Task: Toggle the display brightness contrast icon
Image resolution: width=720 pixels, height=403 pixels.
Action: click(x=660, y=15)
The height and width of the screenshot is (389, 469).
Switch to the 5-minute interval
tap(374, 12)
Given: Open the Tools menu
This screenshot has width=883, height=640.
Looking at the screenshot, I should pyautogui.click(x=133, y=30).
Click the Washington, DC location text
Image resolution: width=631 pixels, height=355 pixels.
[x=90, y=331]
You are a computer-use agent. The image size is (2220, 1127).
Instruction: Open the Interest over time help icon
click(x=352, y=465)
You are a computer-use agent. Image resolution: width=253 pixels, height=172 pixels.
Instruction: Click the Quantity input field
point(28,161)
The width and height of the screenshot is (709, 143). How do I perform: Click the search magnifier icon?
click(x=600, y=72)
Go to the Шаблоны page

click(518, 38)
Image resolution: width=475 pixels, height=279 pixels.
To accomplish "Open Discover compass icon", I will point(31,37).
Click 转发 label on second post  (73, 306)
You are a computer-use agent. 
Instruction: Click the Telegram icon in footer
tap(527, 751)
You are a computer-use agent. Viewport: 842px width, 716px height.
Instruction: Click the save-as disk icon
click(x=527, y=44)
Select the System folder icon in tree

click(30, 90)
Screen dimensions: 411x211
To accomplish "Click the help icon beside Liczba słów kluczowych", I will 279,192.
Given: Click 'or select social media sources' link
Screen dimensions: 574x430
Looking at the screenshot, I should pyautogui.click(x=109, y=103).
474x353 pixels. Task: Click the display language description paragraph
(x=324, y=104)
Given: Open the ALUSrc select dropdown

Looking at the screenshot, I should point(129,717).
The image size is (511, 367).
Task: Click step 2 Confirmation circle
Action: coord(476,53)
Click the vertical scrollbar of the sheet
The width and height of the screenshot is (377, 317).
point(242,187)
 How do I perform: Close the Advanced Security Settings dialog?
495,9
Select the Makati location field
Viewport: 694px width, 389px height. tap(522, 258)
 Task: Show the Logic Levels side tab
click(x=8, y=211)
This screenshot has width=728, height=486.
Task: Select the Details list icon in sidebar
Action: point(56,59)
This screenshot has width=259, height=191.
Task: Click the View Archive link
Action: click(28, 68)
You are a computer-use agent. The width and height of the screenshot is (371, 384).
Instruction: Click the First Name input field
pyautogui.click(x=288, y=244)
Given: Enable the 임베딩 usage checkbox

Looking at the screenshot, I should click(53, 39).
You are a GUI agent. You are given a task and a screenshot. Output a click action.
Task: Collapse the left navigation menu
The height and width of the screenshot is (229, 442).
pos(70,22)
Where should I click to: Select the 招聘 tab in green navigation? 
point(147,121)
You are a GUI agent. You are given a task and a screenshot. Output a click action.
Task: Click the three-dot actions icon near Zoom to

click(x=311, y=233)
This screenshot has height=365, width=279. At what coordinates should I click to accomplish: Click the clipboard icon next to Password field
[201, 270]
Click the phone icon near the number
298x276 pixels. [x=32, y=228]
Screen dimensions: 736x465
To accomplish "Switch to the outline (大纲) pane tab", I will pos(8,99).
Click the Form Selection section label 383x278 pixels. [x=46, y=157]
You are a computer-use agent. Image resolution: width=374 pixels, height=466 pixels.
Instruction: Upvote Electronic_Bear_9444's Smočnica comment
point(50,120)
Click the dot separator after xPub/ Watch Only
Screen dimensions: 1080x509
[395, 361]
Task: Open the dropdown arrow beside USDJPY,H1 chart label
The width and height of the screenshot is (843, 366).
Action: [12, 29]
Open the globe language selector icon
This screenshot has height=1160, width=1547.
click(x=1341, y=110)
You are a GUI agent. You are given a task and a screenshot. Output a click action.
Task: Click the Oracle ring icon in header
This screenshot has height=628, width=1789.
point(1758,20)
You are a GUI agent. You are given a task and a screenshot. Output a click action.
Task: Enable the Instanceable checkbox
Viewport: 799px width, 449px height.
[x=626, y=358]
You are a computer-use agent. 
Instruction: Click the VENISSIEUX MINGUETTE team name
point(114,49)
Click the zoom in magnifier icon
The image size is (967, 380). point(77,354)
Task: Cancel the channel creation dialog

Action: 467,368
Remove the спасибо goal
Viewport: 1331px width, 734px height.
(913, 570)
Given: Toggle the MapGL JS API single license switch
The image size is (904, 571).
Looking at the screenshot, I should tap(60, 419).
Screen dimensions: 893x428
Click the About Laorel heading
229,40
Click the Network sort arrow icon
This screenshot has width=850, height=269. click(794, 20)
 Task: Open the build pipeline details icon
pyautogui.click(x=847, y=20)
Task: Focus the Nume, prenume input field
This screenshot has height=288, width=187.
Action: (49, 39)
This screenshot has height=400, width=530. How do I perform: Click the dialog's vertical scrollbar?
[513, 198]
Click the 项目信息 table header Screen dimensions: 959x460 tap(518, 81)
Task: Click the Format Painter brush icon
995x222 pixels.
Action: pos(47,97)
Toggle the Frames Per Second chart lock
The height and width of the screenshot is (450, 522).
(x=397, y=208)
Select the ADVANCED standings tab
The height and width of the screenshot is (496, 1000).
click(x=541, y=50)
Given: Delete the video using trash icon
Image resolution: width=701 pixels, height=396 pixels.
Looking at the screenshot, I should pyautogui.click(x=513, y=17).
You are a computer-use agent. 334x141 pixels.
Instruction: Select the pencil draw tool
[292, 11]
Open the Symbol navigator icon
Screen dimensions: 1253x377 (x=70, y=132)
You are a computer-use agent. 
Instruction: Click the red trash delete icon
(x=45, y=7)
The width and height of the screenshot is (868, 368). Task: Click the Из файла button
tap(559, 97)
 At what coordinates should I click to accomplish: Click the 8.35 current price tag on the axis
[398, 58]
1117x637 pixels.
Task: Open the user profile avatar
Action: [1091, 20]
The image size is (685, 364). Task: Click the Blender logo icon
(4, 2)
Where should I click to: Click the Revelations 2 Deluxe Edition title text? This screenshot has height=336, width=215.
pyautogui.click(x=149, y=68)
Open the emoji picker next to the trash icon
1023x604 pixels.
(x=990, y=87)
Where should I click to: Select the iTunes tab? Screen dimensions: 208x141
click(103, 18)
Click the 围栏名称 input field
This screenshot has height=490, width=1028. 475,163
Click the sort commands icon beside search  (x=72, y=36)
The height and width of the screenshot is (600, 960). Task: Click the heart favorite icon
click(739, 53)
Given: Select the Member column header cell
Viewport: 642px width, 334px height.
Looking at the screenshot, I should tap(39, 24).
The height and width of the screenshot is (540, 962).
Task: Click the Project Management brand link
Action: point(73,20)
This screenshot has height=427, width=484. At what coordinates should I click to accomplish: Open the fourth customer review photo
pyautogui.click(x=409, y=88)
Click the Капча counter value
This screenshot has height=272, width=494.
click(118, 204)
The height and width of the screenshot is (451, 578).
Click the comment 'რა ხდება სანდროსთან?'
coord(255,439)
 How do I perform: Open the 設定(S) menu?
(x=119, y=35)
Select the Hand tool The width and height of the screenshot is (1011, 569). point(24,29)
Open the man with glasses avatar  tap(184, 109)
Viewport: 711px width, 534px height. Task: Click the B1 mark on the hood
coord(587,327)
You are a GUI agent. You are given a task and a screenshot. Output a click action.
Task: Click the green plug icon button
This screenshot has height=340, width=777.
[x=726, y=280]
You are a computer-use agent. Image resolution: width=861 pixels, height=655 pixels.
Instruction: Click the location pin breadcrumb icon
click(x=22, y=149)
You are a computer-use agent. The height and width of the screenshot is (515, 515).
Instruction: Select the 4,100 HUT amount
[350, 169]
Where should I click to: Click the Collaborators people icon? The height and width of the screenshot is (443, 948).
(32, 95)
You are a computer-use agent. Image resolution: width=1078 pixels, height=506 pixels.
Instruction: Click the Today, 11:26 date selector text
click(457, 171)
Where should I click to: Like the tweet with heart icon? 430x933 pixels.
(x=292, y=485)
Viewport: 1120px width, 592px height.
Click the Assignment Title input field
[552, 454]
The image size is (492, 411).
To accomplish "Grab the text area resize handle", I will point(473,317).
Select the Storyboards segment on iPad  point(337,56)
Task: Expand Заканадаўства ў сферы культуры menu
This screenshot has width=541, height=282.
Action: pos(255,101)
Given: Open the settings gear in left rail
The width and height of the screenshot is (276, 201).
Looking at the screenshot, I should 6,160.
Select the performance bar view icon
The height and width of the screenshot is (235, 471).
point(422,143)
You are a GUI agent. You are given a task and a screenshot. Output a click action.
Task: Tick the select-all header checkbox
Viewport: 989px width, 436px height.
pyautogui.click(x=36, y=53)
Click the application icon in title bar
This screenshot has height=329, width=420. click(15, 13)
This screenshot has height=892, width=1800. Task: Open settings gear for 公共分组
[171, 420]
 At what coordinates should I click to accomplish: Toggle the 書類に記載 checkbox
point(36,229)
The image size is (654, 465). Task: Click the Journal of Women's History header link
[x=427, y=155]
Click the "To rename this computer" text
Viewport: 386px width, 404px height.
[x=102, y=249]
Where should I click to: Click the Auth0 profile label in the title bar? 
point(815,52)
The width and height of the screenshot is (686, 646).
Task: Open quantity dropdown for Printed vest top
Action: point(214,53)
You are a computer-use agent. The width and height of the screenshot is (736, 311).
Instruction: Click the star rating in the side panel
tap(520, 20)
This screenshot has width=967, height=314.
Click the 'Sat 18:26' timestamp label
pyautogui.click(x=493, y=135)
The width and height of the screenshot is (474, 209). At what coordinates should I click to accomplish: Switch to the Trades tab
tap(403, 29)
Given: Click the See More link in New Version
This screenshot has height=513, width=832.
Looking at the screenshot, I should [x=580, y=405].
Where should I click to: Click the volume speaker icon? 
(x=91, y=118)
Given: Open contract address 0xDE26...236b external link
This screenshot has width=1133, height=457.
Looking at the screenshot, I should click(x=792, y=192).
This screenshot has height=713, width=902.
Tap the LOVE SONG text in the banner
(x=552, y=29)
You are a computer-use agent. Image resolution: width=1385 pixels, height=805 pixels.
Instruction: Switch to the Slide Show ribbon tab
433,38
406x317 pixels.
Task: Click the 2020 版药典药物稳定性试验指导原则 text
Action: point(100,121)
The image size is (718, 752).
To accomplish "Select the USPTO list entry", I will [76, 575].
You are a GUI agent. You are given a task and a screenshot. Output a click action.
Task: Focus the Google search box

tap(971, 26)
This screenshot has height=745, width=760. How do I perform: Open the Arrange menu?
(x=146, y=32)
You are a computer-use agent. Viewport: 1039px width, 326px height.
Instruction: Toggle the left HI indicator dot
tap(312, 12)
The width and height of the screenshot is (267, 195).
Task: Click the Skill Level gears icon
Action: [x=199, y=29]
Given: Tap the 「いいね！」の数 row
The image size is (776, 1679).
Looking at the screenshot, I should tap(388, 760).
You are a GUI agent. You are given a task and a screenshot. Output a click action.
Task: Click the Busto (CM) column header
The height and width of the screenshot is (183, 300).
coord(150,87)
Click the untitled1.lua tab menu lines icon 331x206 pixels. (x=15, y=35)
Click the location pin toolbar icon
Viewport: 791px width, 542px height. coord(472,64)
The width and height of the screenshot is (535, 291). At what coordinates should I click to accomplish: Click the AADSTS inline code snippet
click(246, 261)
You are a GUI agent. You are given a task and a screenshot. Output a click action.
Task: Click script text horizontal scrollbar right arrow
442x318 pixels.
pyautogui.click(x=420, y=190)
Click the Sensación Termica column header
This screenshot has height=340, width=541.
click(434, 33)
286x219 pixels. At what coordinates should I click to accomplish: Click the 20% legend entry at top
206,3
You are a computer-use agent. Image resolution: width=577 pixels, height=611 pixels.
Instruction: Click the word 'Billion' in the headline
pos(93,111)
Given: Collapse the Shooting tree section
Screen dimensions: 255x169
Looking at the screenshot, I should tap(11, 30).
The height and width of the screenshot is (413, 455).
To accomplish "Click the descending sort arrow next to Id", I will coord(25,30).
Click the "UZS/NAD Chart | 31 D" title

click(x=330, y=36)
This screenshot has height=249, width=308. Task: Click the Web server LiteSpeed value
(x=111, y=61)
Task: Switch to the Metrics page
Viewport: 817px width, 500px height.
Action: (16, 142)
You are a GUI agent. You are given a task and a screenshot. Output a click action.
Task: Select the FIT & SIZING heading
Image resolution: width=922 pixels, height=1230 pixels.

**EXERCISE REQUIREMENTS**
Scan each line of the entries above for the word "beside" and report how many lines contain it, with nothing else.

**ANSWER TO THE PROBLEM**
3